RECORDS FOR THE EXERCISE:
# # # # #
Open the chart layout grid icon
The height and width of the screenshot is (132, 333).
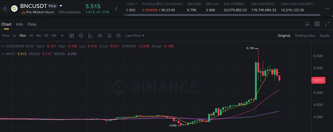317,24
# # # # #
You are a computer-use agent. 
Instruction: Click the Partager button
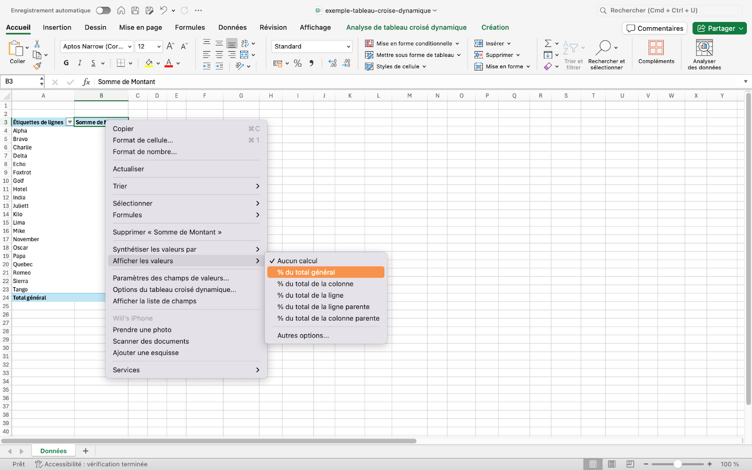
# # # # #
Please set down, word for word, the lines of the listing from the line with "You are a computer-use agent." up to and including the line with "Instruction: Click the Partager button".

WRITTEN RESPONSE:
You are a computer-use agent. 
Instruction: Click the Partager button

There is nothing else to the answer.